Senators have included provisions that could affect life insurers in a bill better known for sections dealing with federal retirement benefit guarantee insurance.[@@]
You may not be able to read S. 219 on the Web right now, because, at press time, the Library of Congress bill posting system had not yet received the text from the Government Printing Office, but the core is a section that is supposed to improve the financial stability of the Pension Benefit Guaranty Corp.
The PBGC, the organization that backs defined benefit pension plans, has seen its deficit increase to $23 billion, from $11 billion, in just 1 year.
Other sections of the bill could:
- Codify ground rules for the sale of corporate-owned life insurance.

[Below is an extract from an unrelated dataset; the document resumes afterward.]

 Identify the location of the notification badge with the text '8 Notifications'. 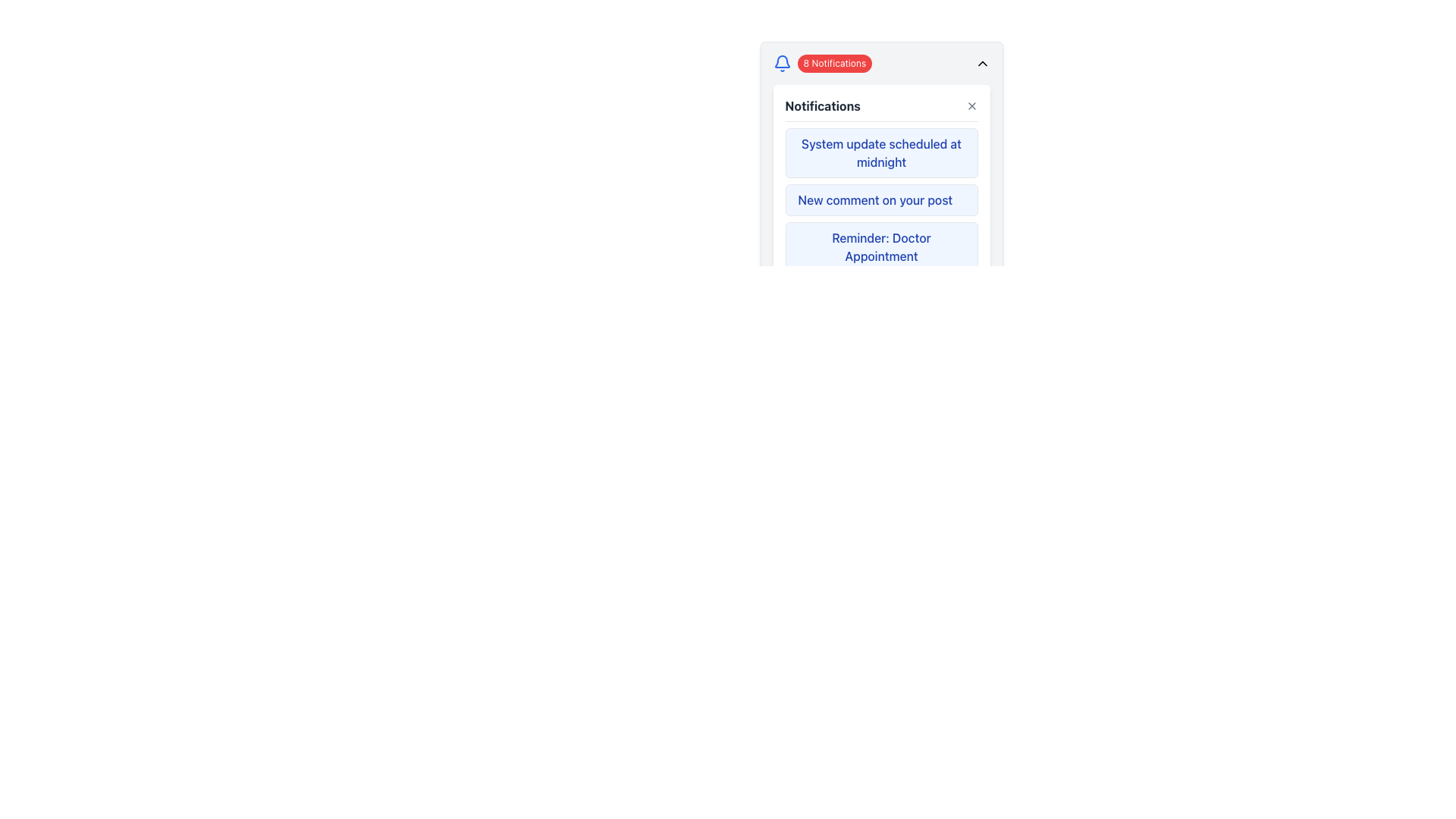
(821, 63).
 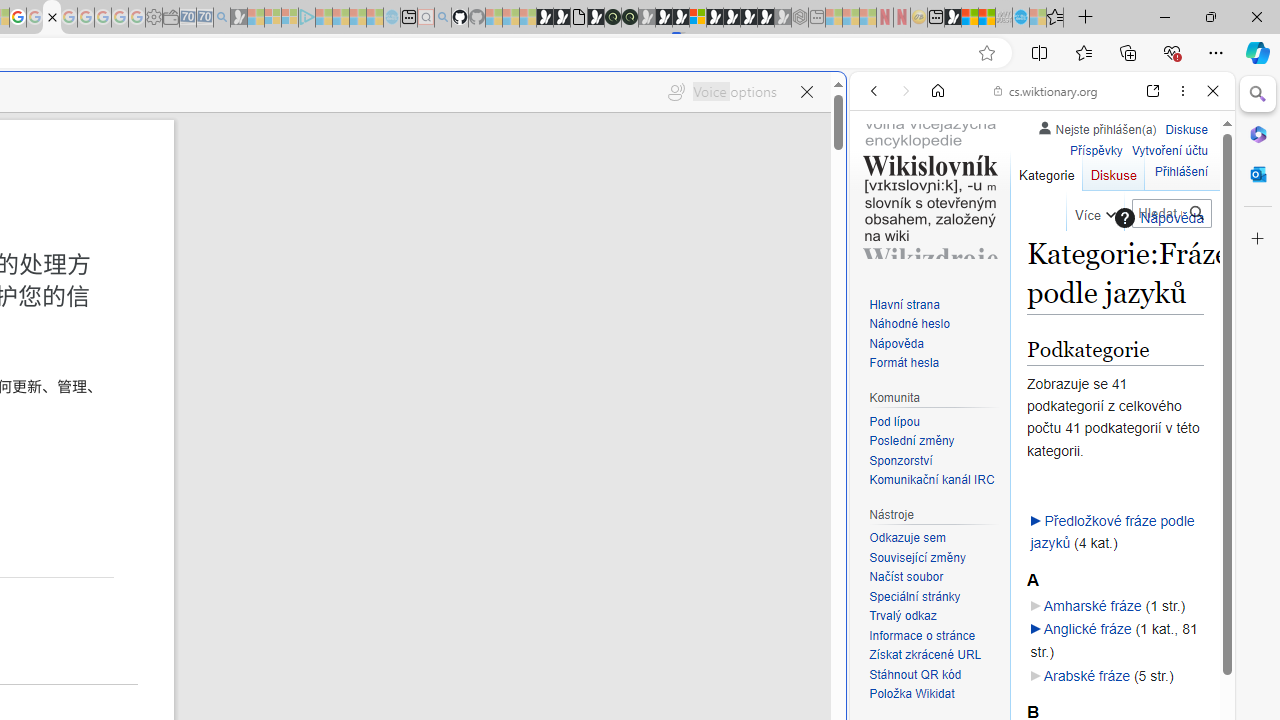 I want to click on 'Voice options', so click(x=720, y=92).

- Create a retirement plan investment advice provision that might prevent life insurance agents and company representatives from giving advice at the worksite.
- Loosen retirement plan portability rules.

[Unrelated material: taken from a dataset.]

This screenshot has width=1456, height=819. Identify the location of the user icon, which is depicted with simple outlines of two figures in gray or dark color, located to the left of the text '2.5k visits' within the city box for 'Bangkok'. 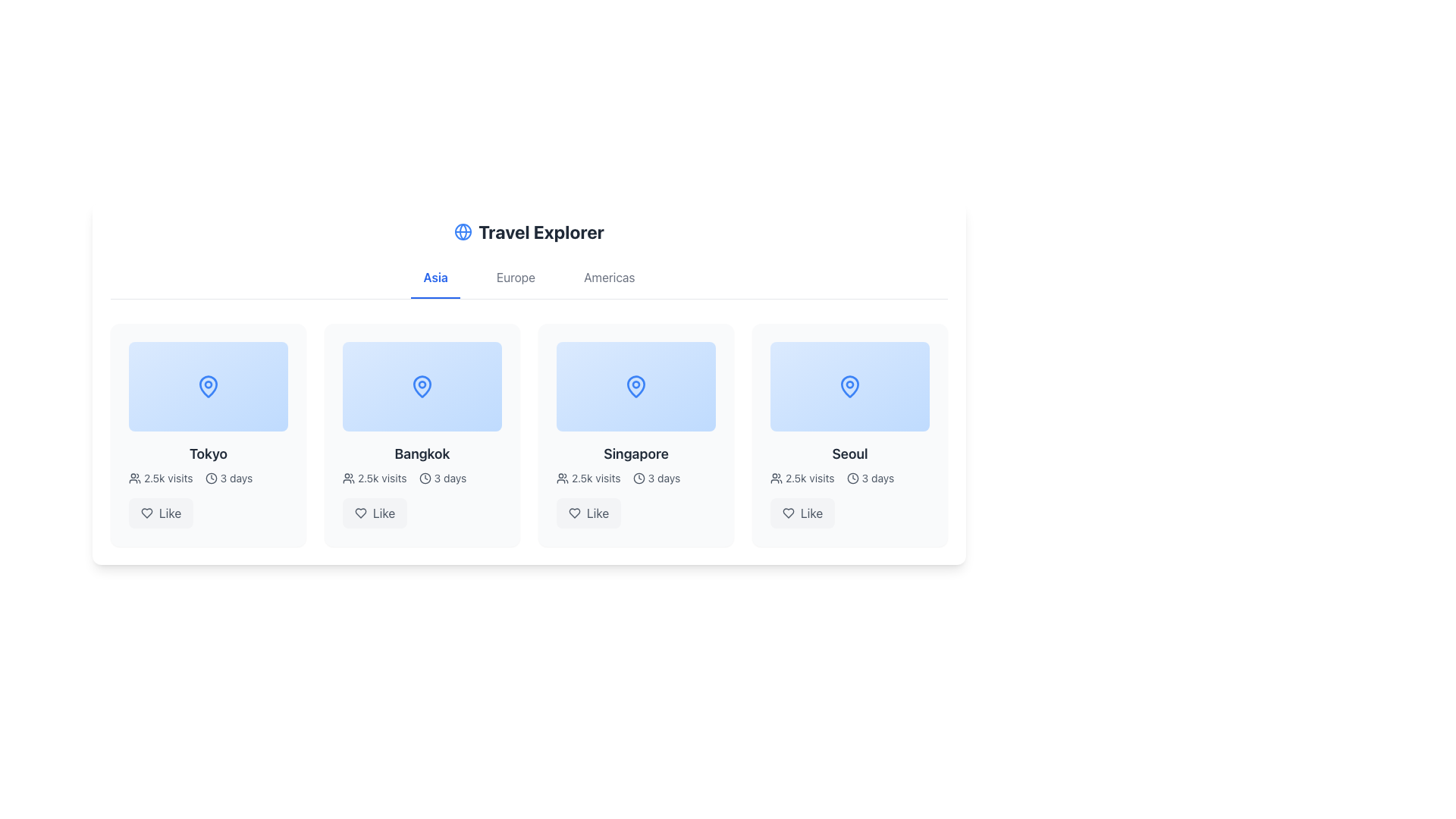
(348, 479).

- Let certain 401(k) plan members contribute “catch-up” payments to individual retirement accounts, if the plan members were employed by a “a currently bankrupt employer, and the employer is currently under indictment or subject to conviction.”
- Let plan sponsors avoid liability for the investment advice that a qualified investment advisor gives to retirement plan participants.
- Allow employers to deduct up to $1,000 in retirement planning advice fees per year from employees’ taxable income.
The new bill, which would create the National Employee Savings and Trust Equity Guarantee Act, is similar to the NESTEG bill that died in the previous Congress. The new NESTEG bill was introduced by Sen. Charles Grassley, R-Iowa, chairman of the Senate Finance Committee, and Sen. Max Baucus, D-Mont., the committee’s ranking minority member.
The COLI provision uses the same language that the Senate Finance Committee approved in February 2004.